A migrant fisherman free-diving for sea cucumbers on a rocky reef, west of the Barren Isles, Madagascar. Even in faraway fisheries, they are struggling to find adult sea cucumbers. They carry long spears to add2 metres or so to the depth they can exploit. For them, the effort is worth it: Chinese middlemen will pay them up to $20-$30 for certain species.
A fisherman harvested sea cucumber by free-diving. Illegal sea cucumber diving teams using scuba gear have exploited the deeper areas. Migrant fishermen must free dive up to 18-24 metres to find sea cucumbers, sometimes on the same reefs illegal scuba divers are exploiting.
Shark fishing was recorded in Madagascar a century ago; but it was only in the early 1990s that traditional fishermen started targeting sharks intensively. Increasing Chinese affluence drove the value of shark fins up, making shark fishing lucrative. The fishermen continue to catch shark despite falling shark fin prices, while also eating the meat and using the liver oil for cooking.

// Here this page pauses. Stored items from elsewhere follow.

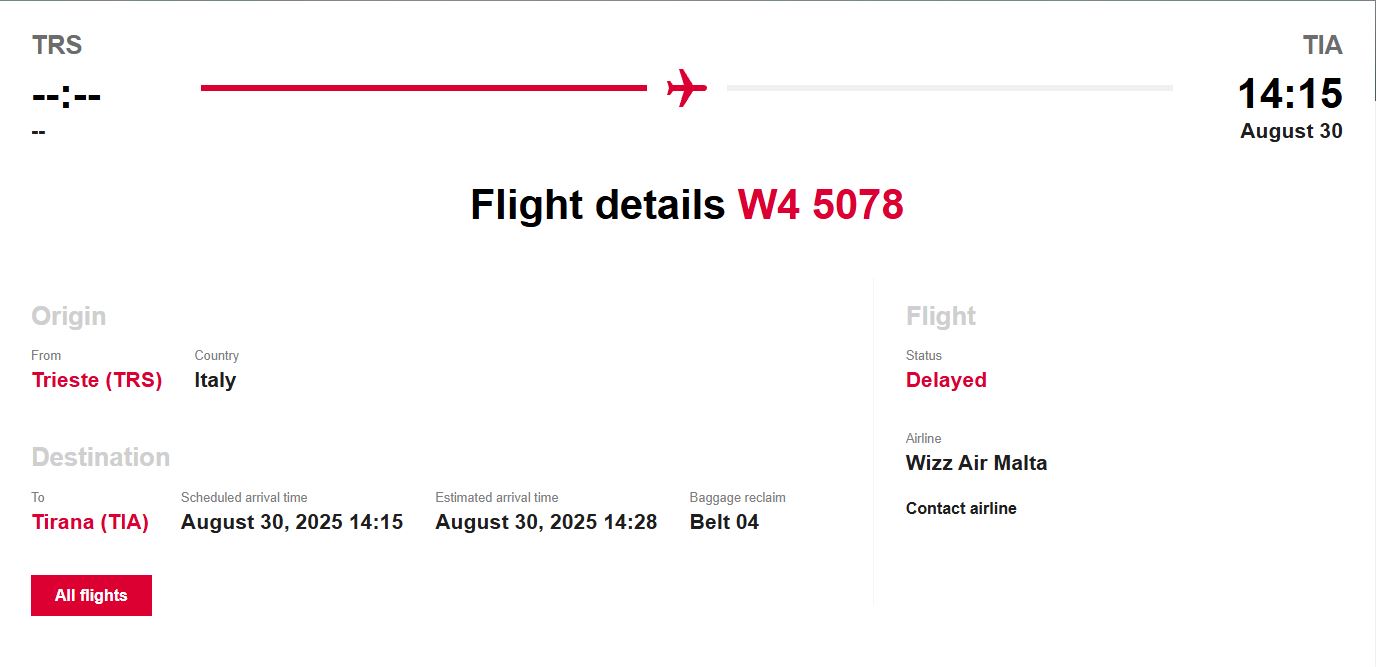Click the grey remaining flight progress bar
This screenshot has width=1376, height=667.
click(x=949, y=88)
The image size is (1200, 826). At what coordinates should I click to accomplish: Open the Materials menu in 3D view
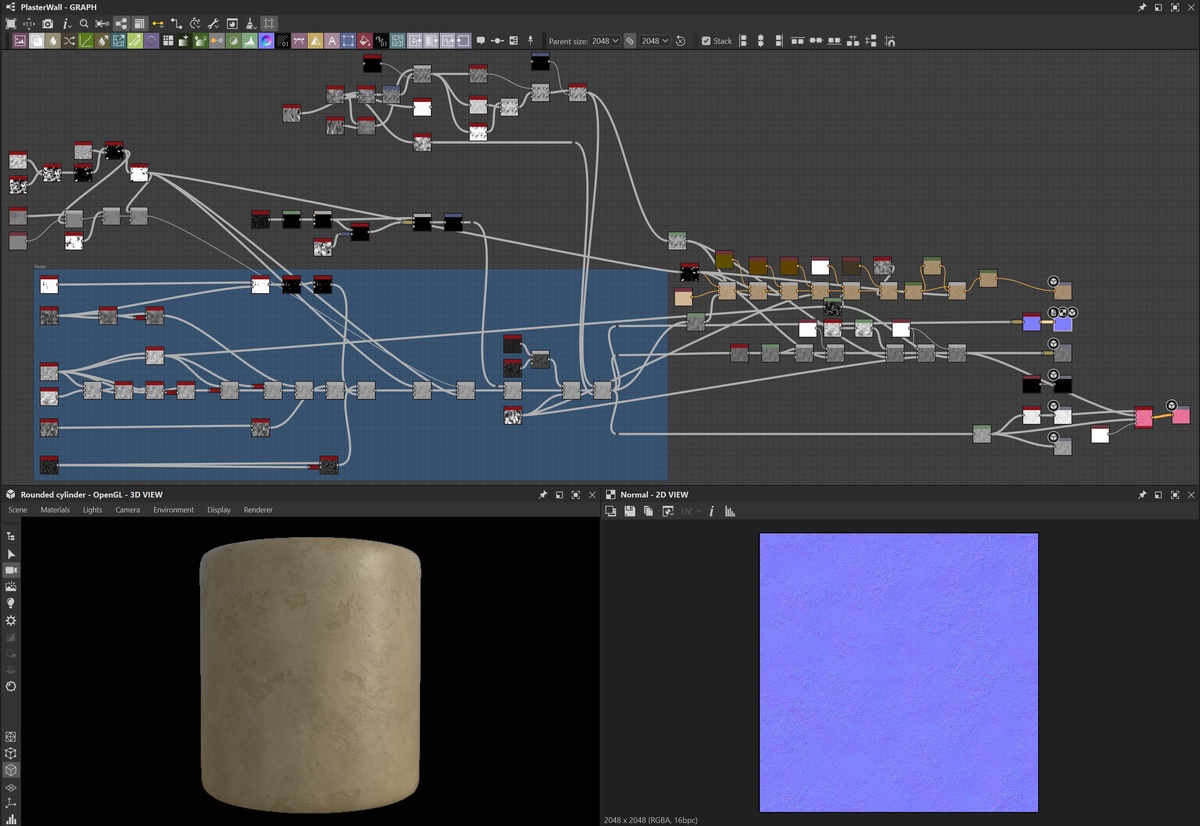point(55,510)
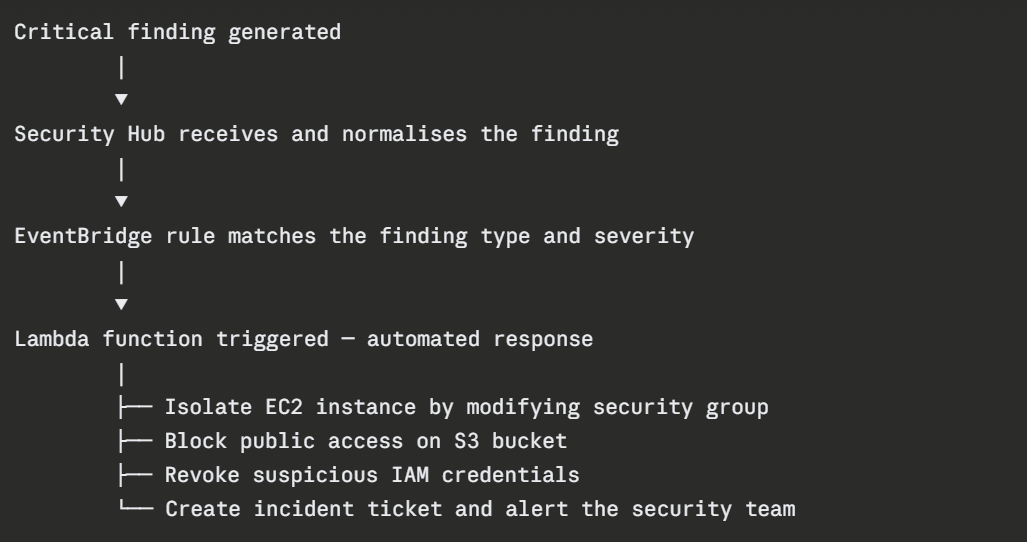The width and height of the screenshot is (1027, 542).
Task: Click the arrow pointing to the EventBridge rule line
Action: click(x=121, y=201)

An illegal sea cucumber diver using scuba gear scans the seabed. Using scuba to catch for sea cucumbers is illegal in Madagascar, but very lucrative. Illegal operators from the major ports use converted industrial trawlers or 50-tonne wooden sailing boats, backed up by motorised skiffs, to carry out industrial-scale dive operations.
On a sand cay 30 km offshore in the Barren Isles, fishermen salt sea cucumbers. These sea cucumbers were harvested by scuba divers at 35 - 45 metres deep. Scuba diving for sea cucumbers is illegal in Madagascar and also extremely dangerous, with untrained divers using rusty old equipment and diving 6 to 8 times a day to depths greater than 35 metres. They dive alone and many fear of being lost at sea.
In a timeless custom, fishermen help each other to pull a sailing canoe up from the surf on to the sandbar they are inhabiting. In the remote islands, there is a strong sense of community among the fishermen. The government of Madagascar and Blue Ventures, a marine conservation NGO, are working with traditional fishermen to create a community-managed marine protected area. By giving small-scale fishermen strong management rights, they hope fisheries will recover and even become profitable again.